Section 11.18. Actions of the Stockholders’ Representative. A decision, act, consent or instruction of the Stockholders’ Representative hereunder shall constitute a decision of all of the Stockholders and shall be final, binding and conclusive upon each and every Stockholder, and the Paying Agent, the Escrow Agent, Parent, Merger Sub and the Company may rely upon any decision, act, consent or instruction of the Stockholders’ Representative as being the decision, act, consent or instruction of each and every Stockholder. The Escrow Agent, the Paying Agent, Parent, Merger Sub and the Company are hereby relieved from any liability to any Person for any acts done by them in accordance with such decision, act, consent or instruction of the Stockholders’ Representative. Parent and any other Person are hereby expressly authorized to rely on the genuineness of the signature of the Stockholders’ Representative.

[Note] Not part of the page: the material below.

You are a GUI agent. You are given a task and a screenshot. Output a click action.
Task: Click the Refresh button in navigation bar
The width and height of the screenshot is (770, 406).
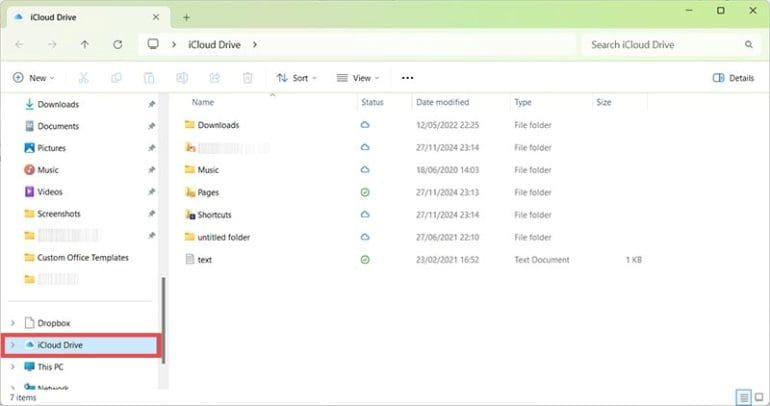pyautogui.click(x=118, y=45)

Section 11.19. Release and Covenant Not to Sue. Effective as of the Closing, to the fullest extent permitted by applicable Law, each Stockholder, on behalf of itself and its Affiliates that owns any share or other equity interest in or of such Stockholder, and its officers, directors, partners, employees, members, managers, trustees, successors and assigns of each of them (but, for clarity, excluding the Company) (the “Releasing Persons”), hereby releases and discharges the Company and its Subsidiaries and their respective Affiliates, officers, directors, employees, stockholders (including Parent), members, managers, trustees, successors and assigns (collectively, the “Released Persons”) from and against all Actions, obligations, agreements, debts and Liabilities whatsoever, whether known or unknown, both at law and in equity, which such Releasing Person now has, has ever had, or may hereafter have against the Released Persons arising on or prior to the Closing Date or on account of or arising out of any matter occurring on or prior to the Closing Date, including any rights to indemnification or reimbursement from the Released Persons, whether pursuant to its Organizational Documents, Contract or otherwise, and whether or not relating to claims pending on, or asserted after, the Closing Date. From and after the Closing, each Releasing Person hereby irrevocably covenants to refrain from, directly or indirectly, asserting any Action, or commencing or cause to be commenced, any Action of any kind against the Released Persons, based upon any matter purported to be released hereby. Notwithstanding anything herein to the contrary, the releases and restrictions set forth herein shall not apply to any claims a Releasing Person may have against any party pursuant to the terms and conditions of this Agreement or any Ancillary Agreement.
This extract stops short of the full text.